━━━━━ Material for this task ━━━━━

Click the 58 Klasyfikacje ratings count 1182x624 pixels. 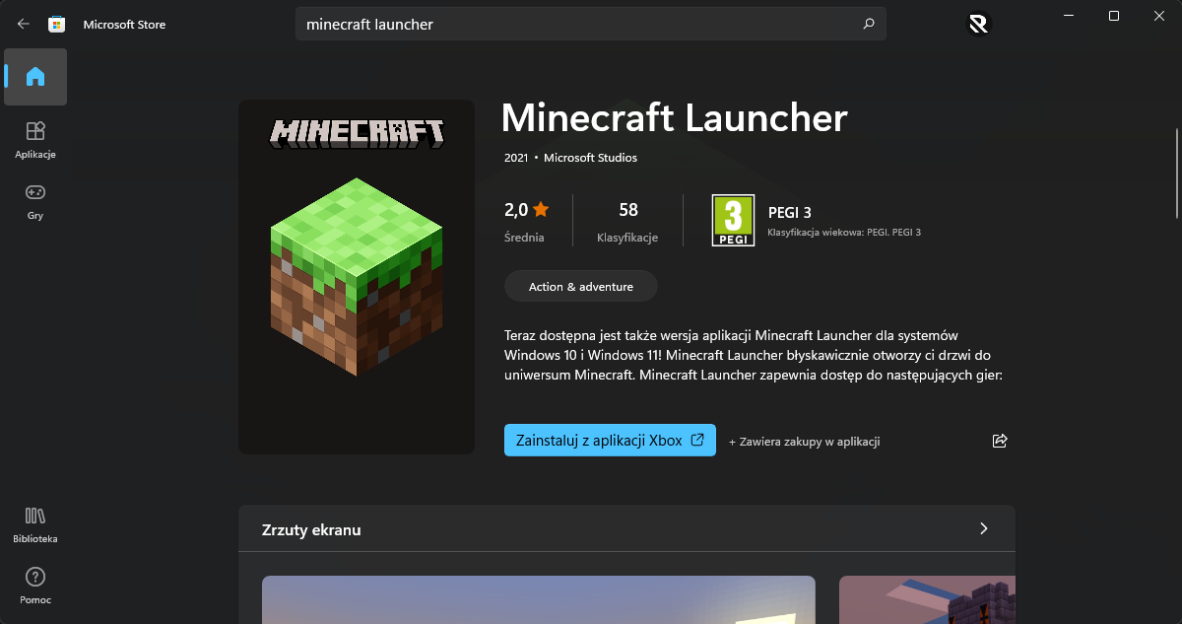click(627, 221)
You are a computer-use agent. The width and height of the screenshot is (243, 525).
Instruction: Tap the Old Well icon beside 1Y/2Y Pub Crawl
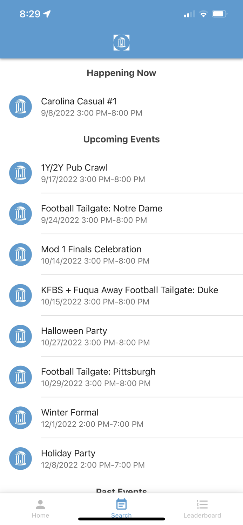click(x=20, y=173)

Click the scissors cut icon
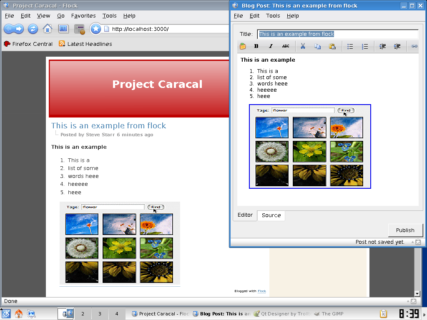click(303, 46)
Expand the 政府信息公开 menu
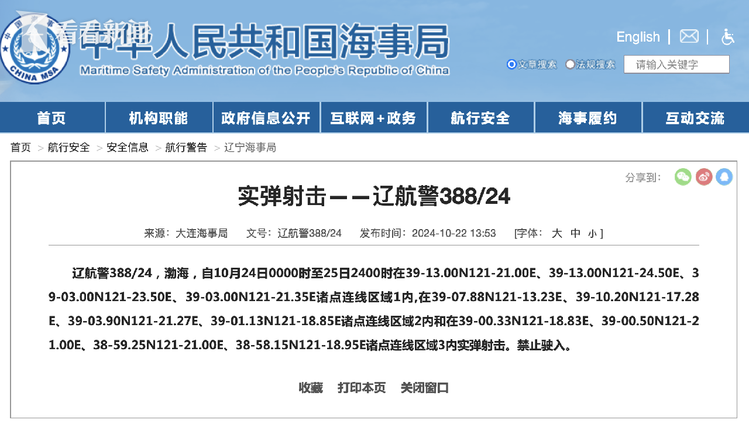This screenshot has width=749, height=430. click(266, 118)
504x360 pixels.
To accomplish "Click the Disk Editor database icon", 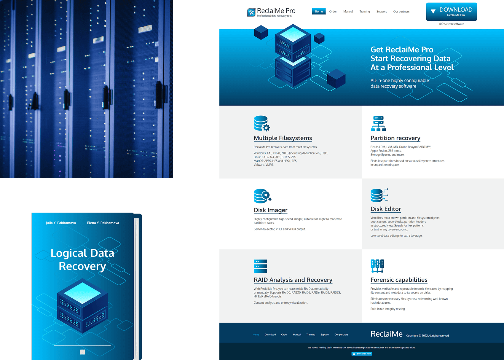I will click(379, 195).
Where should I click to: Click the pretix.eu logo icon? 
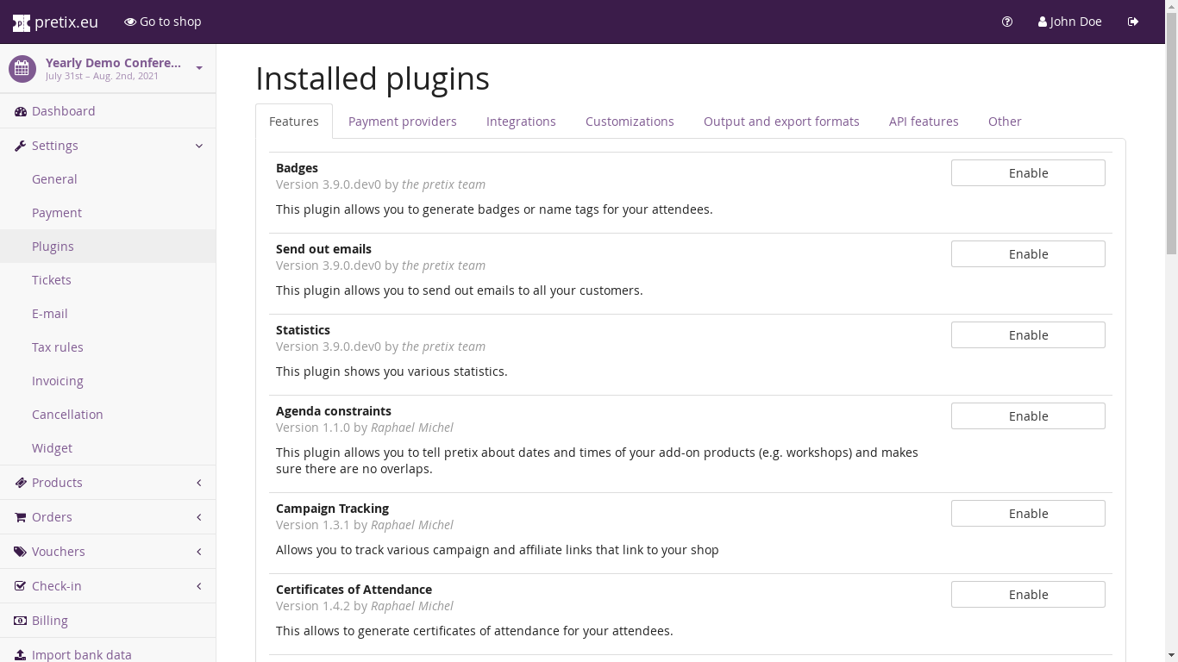pos(21,22)
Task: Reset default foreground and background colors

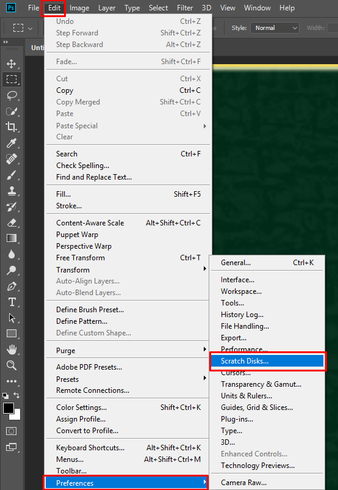Action: click(5, 396)
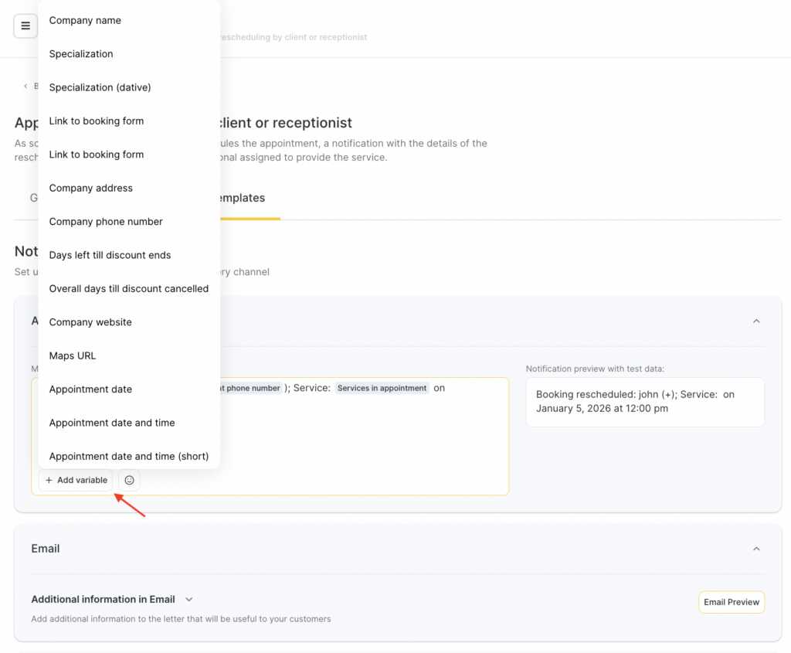The height and width of the screenshot is (653, 791).
Task: Select Maps URL variable
Action: [73, 355]
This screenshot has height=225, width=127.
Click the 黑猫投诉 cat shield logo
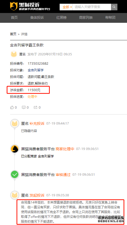click(14, 6)
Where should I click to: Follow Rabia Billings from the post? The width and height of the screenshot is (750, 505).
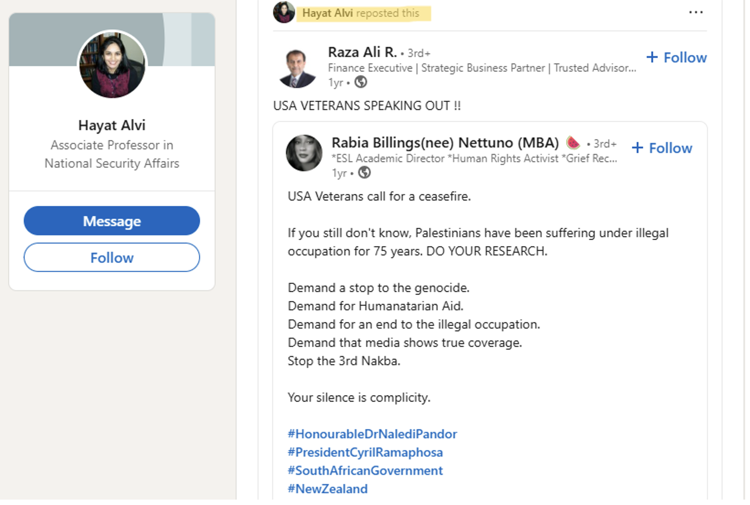tap(662, 148)
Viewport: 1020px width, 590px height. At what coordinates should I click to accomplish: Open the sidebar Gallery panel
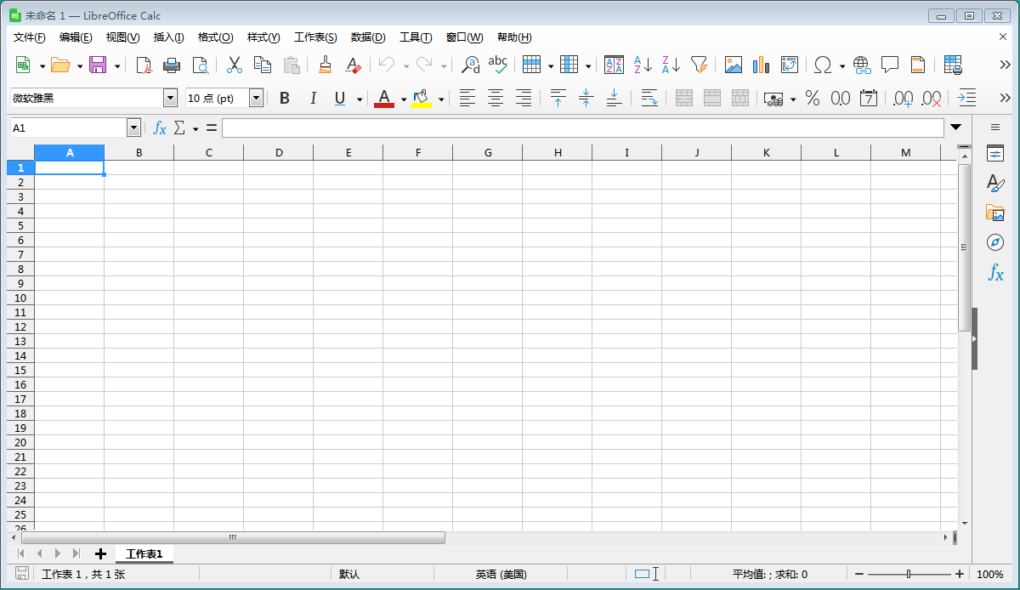[x=995, y=213]
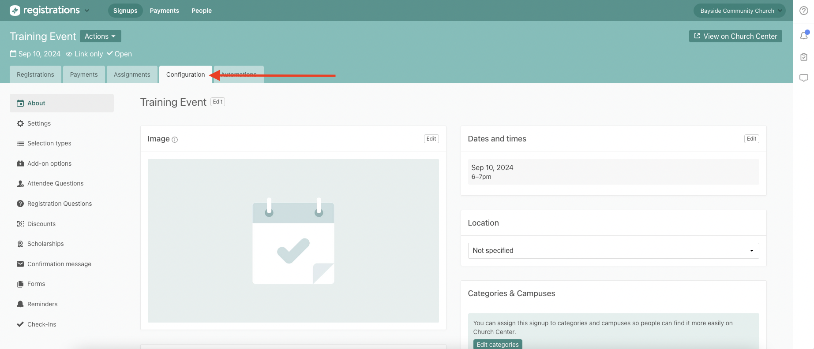
Task: Open the tasks clipboard icon
Action: coord(804,57)
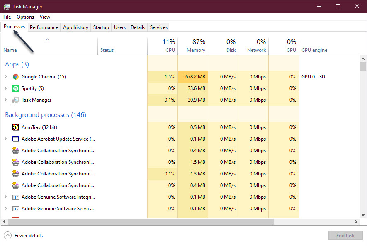Click the green Spotify icon
Image resolution: width=367 pixels, height=246 pixels.
click(x=16, y=88)
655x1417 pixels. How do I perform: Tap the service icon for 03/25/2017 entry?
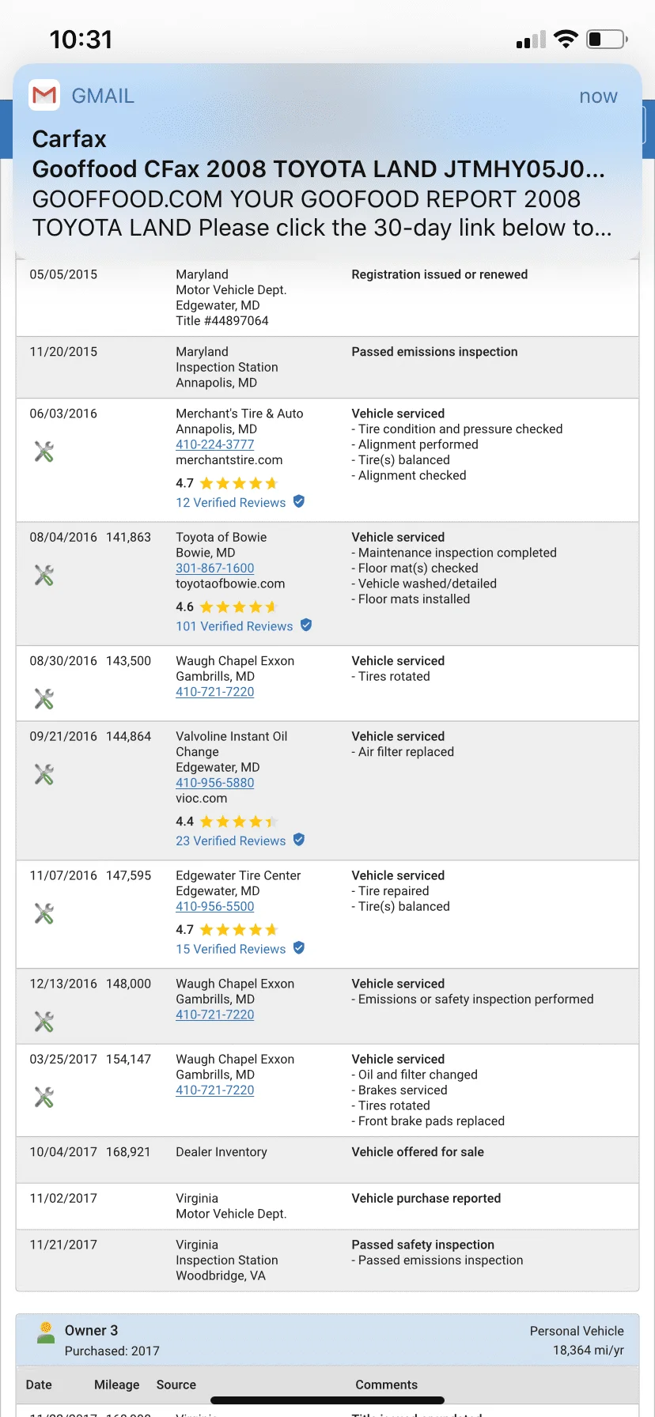[x=44, y=1097]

━━━━━

What to work on - Quote, please, only the lines running from the one with "This screenshot has height=225, width=127." down to the final line of the data above, keeping both ends and skipping the pictures.

Solution to this task -
This screenshot has height=225, width=127.
Click the 黑猫投诉 cat shield logo
click(14, 6)
Where should I click to: Follow Rabia Billings from the post? The width and height of the screenshot is (750, 505).
tap(662, 148)
Viewport: 1020px width, 590px height. At what coordinates should I click to accomplish: Open the sidebar Gallery panel
[x=995, y=213]
Task: Open the tasks clipboard icon
Action: coord(804,57)
Click the green Spotify icon
Image resolution: width=367 pixels, height=246 pixels.
click(x=16, y=88)
655x1417 pixels. How do I perform: Tap the service icon for 03/25/2017 entry?
[x=44, y=1097]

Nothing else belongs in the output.